For the quarter ended December 31, 2009, the Company had net income of $47,000, or $0.03 per share – diluted, compared to a net loss of $3.0 million, or ($1.94) per share – diluted for the comparable period in 2008. The increase in net income for the quarter ended December 31, 2009 when compared to the prior year is attributable primarily to the absence of a $51,000 negative provision for loan losses in the quarter ended December 31, 2009, compared to a provision of $4.2 million in the quarter ended December 31, 2008. In addition there was a decrease in non-interest expense between the quarters. These items were partially offset by decreases in net interest income and in non-interest income, and an increase in income tax expenses.

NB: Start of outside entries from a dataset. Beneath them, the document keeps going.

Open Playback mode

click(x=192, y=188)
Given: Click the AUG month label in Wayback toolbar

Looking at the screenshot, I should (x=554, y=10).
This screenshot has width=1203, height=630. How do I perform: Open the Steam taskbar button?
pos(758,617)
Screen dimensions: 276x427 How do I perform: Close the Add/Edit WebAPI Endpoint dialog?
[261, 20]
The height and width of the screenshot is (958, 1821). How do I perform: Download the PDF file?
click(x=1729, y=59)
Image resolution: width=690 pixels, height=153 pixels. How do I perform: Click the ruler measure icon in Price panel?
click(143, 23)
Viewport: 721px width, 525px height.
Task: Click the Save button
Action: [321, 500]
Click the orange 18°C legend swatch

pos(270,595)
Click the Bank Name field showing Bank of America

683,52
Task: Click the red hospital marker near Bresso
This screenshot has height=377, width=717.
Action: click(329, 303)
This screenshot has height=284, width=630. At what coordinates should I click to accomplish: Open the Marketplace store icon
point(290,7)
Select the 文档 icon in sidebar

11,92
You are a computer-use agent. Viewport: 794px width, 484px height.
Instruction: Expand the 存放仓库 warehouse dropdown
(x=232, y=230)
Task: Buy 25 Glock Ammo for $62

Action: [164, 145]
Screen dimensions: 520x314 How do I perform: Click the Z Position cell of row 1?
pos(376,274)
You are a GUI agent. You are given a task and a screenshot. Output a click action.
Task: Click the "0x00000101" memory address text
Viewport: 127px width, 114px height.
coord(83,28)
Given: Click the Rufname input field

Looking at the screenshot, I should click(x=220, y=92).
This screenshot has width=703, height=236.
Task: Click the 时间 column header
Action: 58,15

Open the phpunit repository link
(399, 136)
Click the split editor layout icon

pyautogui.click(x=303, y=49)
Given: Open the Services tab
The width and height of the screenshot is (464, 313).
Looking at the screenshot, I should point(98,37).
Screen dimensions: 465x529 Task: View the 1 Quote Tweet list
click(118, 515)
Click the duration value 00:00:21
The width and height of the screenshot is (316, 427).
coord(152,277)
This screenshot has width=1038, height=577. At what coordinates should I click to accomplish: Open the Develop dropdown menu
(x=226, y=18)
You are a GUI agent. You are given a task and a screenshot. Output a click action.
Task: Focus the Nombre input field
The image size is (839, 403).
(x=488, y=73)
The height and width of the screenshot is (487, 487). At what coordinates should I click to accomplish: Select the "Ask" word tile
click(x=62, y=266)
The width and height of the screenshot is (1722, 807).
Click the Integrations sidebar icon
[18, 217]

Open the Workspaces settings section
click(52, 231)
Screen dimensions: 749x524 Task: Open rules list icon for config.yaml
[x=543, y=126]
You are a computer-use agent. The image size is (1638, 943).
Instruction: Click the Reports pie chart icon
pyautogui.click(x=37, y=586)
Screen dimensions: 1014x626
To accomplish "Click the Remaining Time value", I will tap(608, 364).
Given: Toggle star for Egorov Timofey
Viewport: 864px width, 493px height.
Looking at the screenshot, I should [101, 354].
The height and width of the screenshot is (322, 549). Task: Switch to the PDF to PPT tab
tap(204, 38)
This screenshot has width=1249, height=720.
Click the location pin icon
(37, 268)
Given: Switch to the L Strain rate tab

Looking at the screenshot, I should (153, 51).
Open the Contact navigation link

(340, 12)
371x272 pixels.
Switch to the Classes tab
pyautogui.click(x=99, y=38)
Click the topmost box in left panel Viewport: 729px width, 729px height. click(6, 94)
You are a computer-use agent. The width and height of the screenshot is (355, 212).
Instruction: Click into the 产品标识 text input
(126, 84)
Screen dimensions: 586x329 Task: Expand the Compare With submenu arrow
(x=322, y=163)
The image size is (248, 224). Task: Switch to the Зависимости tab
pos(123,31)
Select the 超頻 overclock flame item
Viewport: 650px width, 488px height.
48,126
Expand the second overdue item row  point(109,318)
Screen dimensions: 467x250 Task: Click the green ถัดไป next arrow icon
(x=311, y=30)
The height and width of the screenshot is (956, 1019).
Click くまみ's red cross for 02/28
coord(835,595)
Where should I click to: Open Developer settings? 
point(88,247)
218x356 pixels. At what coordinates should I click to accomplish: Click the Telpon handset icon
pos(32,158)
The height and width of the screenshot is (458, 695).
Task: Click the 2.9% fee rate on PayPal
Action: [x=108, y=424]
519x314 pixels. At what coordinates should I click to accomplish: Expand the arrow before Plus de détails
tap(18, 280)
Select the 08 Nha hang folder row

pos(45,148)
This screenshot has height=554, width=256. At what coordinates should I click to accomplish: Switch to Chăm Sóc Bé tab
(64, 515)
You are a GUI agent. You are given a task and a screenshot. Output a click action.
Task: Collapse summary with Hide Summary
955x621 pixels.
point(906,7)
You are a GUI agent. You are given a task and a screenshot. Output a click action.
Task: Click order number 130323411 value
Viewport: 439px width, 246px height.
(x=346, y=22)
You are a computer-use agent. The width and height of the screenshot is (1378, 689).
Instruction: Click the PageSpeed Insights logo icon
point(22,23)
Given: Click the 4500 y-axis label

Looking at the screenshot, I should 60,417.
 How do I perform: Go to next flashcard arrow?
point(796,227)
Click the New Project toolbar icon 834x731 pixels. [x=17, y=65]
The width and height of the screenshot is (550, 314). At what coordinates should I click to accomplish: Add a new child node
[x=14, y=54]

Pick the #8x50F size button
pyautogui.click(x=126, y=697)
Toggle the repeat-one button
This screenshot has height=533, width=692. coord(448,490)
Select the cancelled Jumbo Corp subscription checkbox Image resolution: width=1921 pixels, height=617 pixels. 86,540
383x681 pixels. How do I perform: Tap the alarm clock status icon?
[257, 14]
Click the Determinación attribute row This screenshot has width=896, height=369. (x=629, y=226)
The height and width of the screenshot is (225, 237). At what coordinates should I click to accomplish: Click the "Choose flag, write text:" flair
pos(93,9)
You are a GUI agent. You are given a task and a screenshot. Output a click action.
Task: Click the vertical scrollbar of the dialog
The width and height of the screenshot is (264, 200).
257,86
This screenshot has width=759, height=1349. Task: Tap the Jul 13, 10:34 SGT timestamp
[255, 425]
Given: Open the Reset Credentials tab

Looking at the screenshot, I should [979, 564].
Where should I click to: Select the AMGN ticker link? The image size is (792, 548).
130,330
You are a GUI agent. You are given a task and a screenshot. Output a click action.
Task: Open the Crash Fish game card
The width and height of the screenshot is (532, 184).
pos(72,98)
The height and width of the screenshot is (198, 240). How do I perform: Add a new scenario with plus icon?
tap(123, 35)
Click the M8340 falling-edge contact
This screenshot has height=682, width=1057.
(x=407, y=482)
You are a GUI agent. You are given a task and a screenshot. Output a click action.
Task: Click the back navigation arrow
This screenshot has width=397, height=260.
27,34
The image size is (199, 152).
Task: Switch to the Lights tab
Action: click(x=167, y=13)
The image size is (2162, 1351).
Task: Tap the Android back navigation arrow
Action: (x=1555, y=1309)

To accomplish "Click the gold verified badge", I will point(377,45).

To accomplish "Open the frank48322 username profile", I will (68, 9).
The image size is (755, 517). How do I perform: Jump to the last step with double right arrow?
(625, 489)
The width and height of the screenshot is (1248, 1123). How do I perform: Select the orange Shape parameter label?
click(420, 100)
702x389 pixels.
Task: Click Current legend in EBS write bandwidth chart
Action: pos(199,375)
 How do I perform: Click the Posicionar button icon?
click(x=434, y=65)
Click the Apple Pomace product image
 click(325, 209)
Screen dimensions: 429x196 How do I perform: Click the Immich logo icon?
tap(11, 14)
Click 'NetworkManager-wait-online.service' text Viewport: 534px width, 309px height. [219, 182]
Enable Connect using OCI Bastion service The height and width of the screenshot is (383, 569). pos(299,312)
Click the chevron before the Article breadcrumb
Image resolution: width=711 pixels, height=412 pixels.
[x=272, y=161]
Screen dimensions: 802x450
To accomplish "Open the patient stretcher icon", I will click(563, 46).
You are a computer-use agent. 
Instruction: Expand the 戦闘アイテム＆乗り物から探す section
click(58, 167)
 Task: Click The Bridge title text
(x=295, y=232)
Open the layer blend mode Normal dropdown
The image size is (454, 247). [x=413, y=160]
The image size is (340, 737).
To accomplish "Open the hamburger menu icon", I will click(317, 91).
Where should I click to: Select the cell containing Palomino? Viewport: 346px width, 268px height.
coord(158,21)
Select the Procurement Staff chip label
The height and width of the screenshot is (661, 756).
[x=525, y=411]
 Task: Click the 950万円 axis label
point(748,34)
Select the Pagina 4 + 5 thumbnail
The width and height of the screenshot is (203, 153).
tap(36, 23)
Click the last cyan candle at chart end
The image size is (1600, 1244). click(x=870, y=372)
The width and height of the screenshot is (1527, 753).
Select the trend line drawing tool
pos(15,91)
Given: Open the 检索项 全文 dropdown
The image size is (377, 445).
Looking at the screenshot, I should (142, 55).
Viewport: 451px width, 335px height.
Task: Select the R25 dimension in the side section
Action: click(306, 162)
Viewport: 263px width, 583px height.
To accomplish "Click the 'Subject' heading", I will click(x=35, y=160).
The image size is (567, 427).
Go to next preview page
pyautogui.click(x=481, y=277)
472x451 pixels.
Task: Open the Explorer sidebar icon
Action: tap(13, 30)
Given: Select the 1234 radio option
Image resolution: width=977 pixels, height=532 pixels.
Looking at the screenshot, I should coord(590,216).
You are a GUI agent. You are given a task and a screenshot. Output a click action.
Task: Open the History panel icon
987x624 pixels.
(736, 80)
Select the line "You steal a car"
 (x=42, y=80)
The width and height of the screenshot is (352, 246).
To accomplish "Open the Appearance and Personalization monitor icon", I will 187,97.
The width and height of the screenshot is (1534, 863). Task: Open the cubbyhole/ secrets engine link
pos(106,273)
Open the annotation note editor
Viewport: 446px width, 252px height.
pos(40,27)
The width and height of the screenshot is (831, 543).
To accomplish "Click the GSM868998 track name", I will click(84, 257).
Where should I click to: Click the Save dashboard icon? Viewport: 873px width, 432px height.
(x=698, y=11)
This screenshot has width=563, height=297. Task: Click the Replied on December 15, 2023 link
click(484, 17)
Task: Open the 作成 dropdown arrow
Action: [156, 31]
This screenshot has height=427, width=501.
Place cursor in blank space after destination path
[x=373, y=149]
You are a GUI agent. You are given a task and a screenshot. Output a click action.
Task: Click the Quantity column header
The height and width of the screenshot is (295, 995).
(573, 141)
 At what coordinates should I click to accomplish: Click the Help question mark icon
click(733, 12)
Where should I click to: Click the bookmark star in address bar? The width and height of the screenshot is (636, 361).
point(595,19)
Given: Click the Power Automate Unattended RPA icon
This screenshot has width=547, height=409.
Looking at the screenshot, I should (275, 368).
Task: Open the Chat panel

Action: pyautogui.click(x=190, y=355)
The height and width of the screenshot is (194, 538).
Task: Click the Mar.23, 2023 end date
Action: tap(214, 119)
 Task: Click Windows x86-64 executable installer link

Net interest income decreased by $176,000 during the quarter ended December 31, 2009 compared to the prior year. This was the result of a decrease of $721,000, or 22.4%, in interest income from $3.2 million in the quarter ended December 31, 2008 to $2.5 million in the quarter ended December 31, 2009. This was partially offset by a decrease of $545,000, or 39.0%, in interest expense from $1.4 million in the 2008 quarter to $852,000 in the 2009 quarter. The decrease in interest income was the result of a decrease in the average yield on interest-earning assets from 5.82% in the 2008 quarter to 4.99% in the 2009 quarter, and by a decrease in the average balance of interest-earning assets of $20.7 million from $219.1 million in 2008 to $198.4 million in 2009. The decrease in interest expense was the result of a decrease in the average cost of interest-bearing liabilities from 2.78% in the 2008 quarter to 1.87% in the 2009 quarter, and by a decrease of $19.3 million in the average balances of interest-bearing liabilities from $199.4 million in the 2008 quarter to $180.1 million, in the 2009 quarter. The changes in yields and costs are the result of the general decline in market interest rates that has accompanied the financial and general economic crisis that has evolved over the past 18 to 24 months.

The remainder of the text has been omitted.